**Raw data:**
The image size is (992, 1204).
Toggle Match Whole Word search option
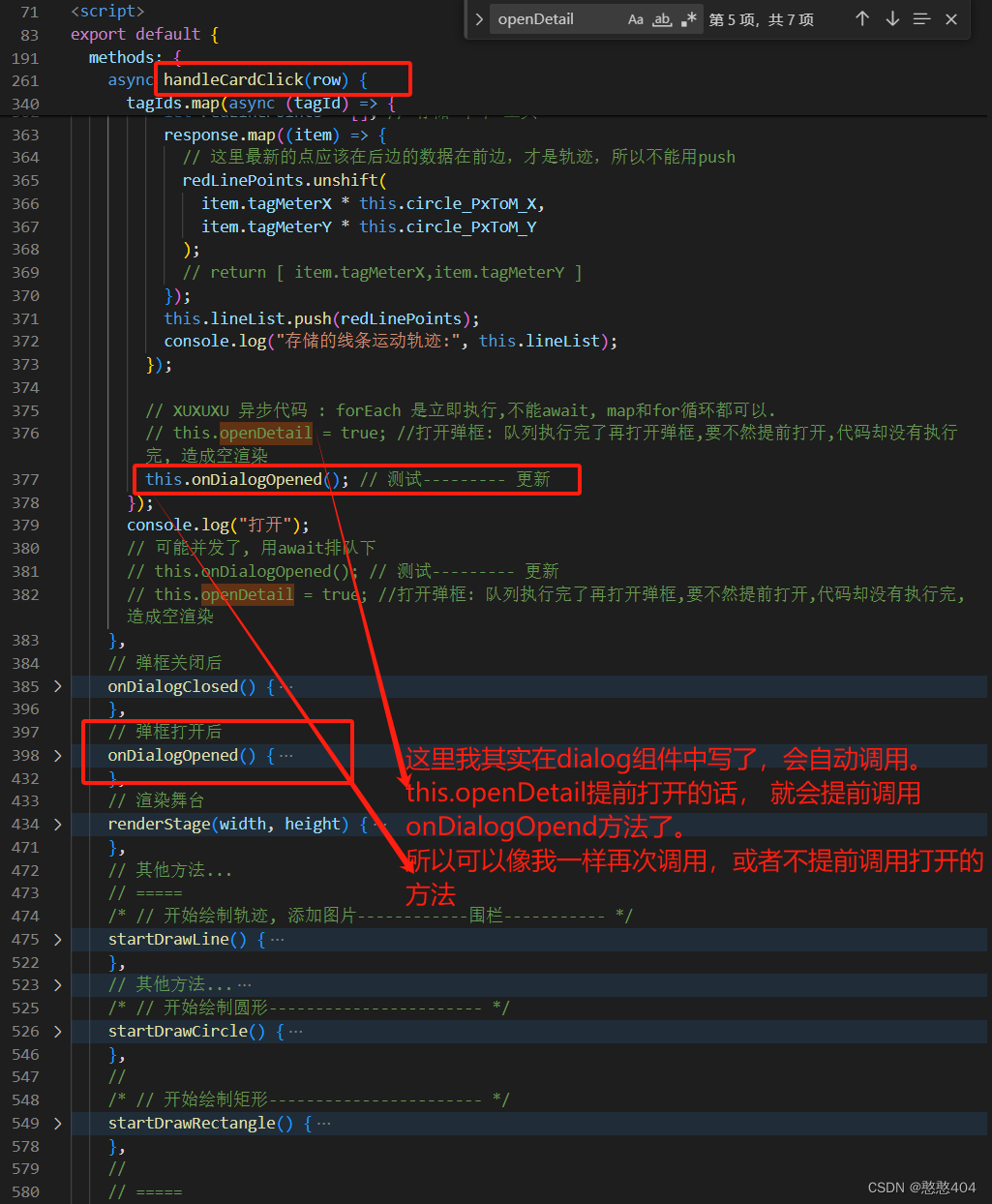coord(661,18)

* * *

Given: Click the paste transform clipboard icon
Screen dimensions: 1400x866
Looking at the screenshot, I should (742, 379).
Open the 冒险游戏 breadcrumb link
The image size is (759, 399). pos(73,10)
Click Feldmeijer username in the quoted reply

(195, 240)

...

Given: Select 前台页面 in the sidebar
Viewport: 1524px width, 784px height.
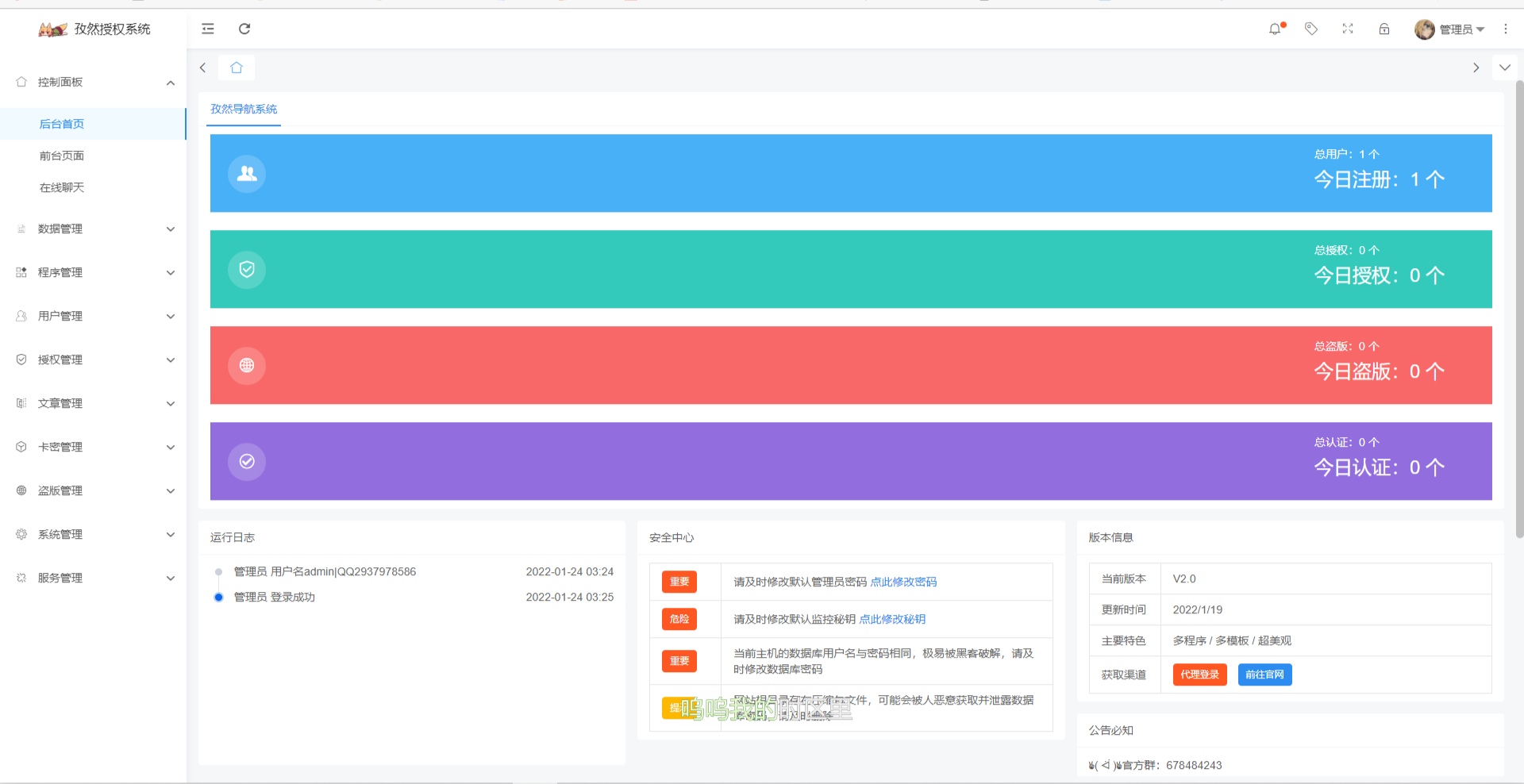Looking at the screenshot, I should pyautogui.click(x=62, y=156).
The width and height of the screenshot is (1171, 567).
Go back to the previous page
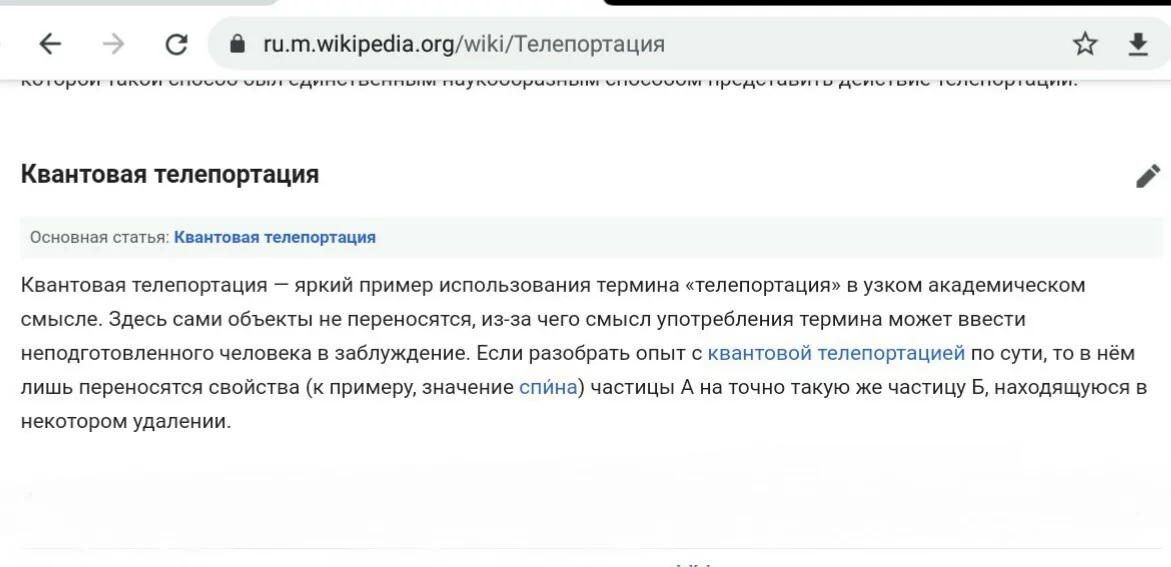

**Exercise instructions:** Using the data above, show each line where "Given" occurs.

**Your solution:**
Given: Click the paste transform clipboard icon
Given: Select 前台页面 in the sidebar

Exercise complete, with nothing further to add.